##### Materials provided
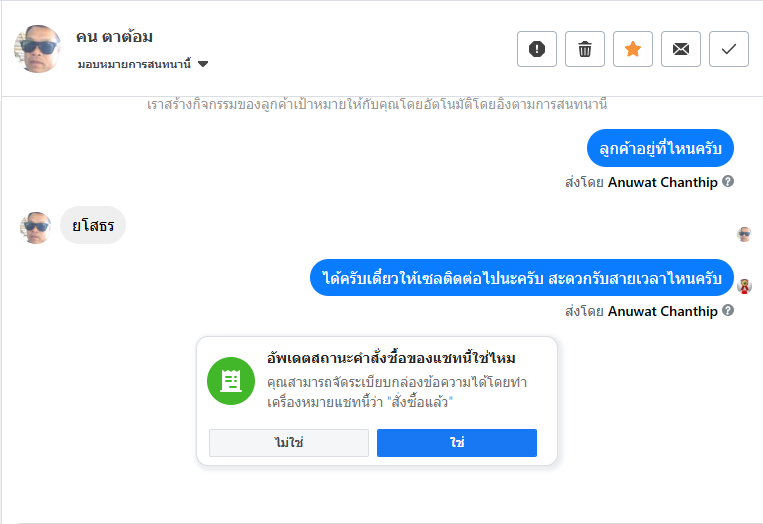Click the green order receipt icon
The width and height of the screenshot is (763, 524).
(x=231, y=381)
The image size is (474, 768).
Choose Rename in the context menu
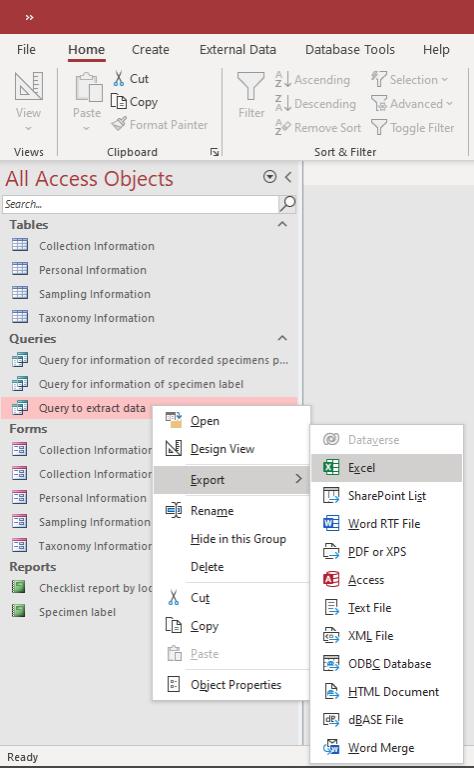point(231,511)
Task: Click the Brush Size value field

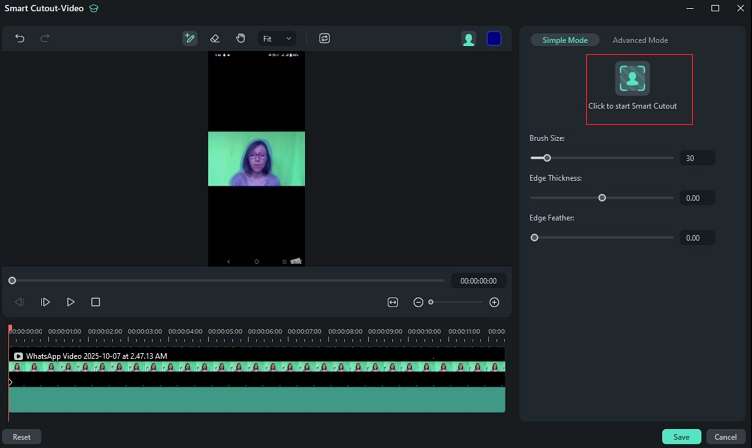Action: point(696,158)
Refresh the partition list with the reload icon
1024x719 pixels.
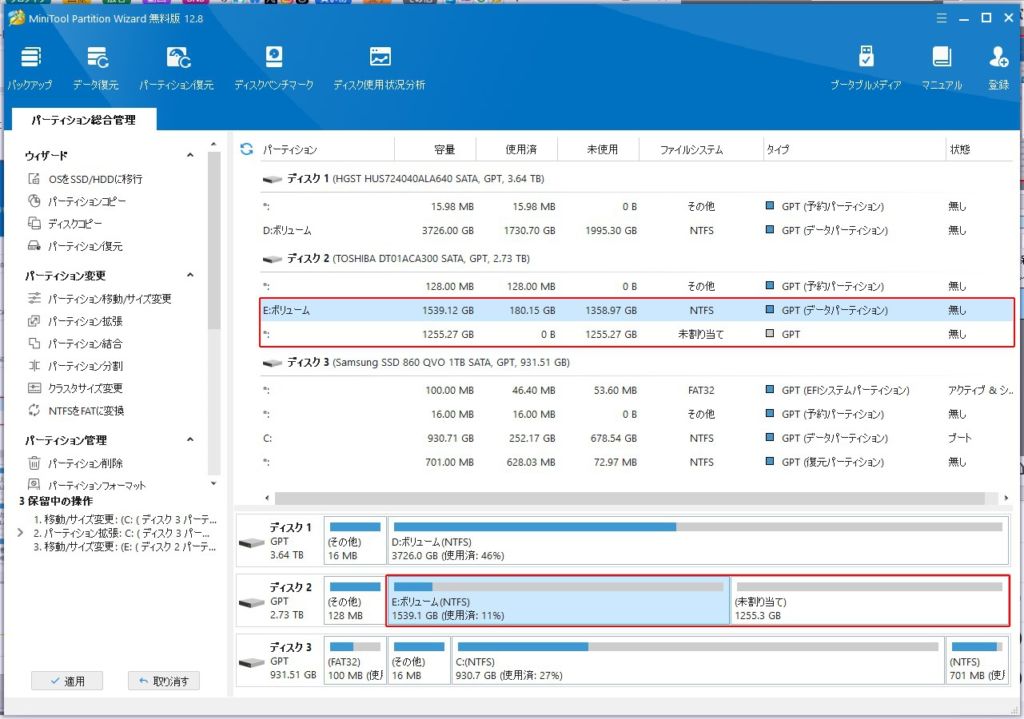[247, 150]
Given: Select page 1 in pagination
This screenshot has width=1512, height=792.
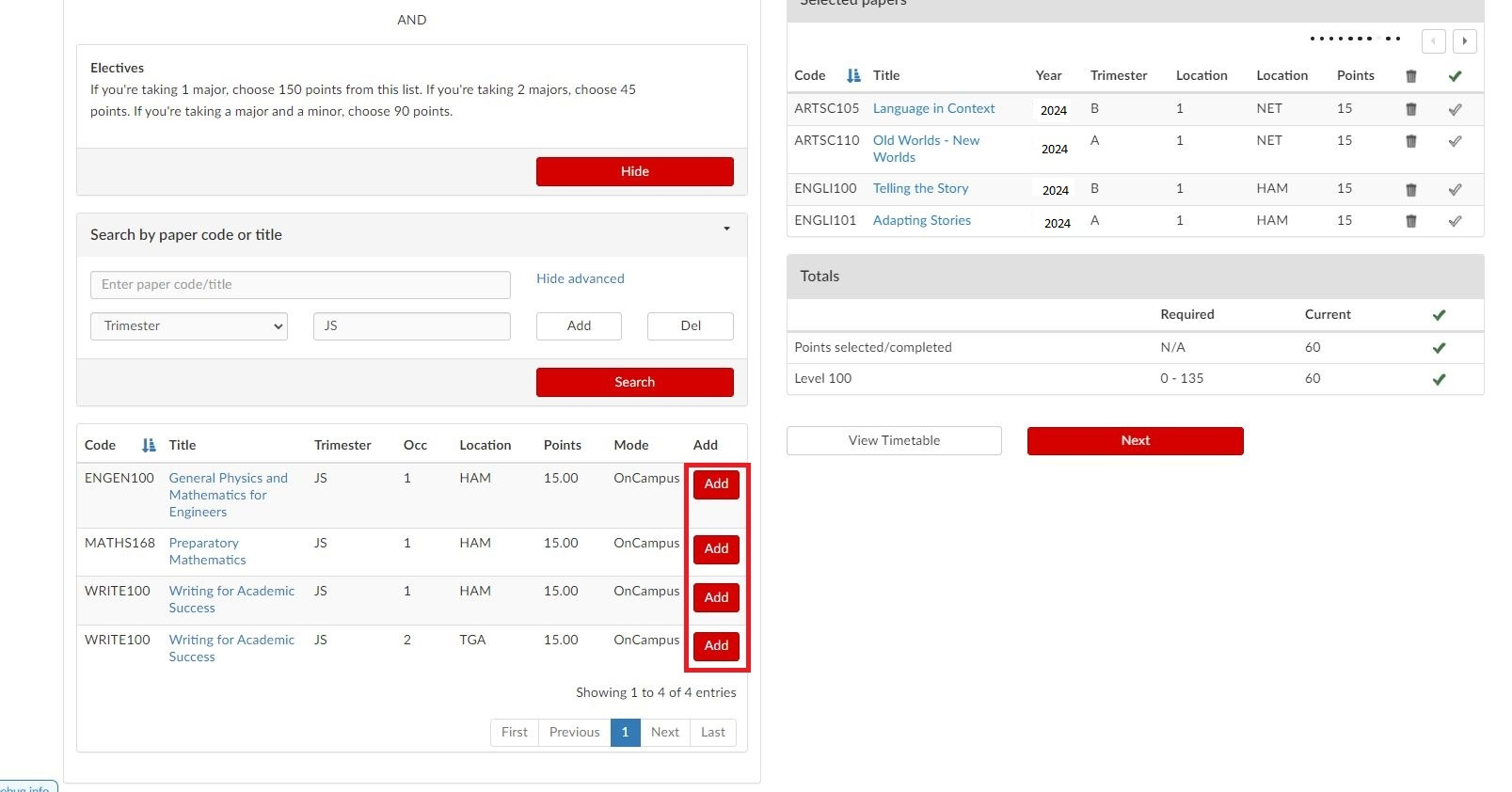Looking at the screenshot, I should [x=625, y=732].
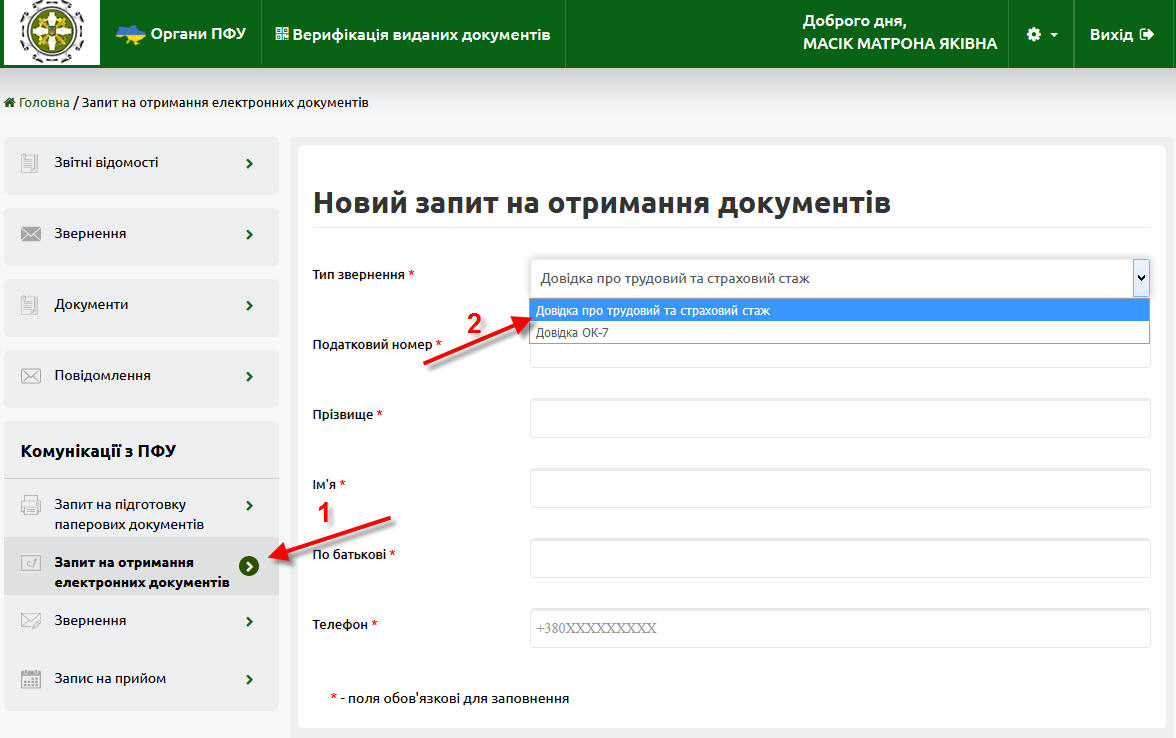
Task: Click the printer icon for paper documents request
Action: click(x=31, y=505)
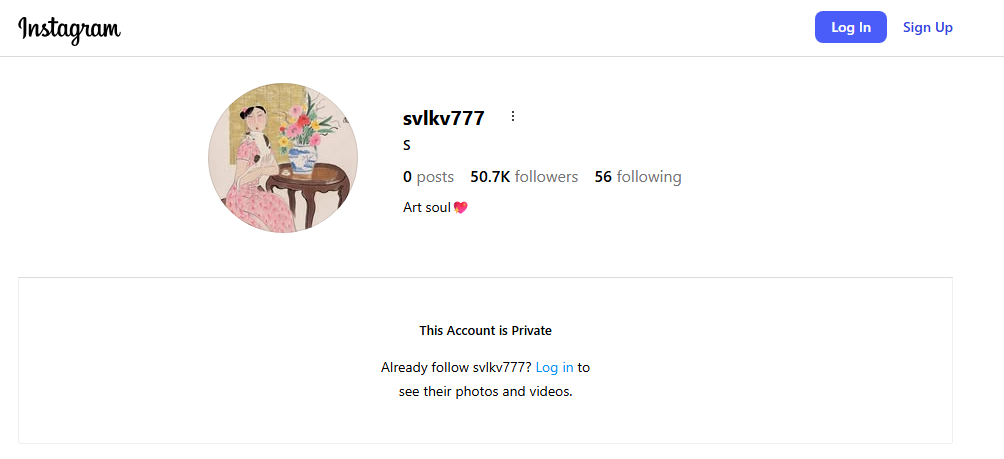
##########
▸ What you will do:
Repeat exactly the lines from the one holding "Refresh the partition" through the last line of the entries, both included; the pictures do not belong in the copy.

▸ Exercise response:
Refresh the partition list with the reload icon
1024x719 pixels.
[247, 150]
Given: Select page 1 in pagination
This screenshot has width=1512, height=792.
Looking at the screenshot, I should [x=625, y=732].
Task: Click the printer icon for paper documents request
Action: click(x=31, y=505)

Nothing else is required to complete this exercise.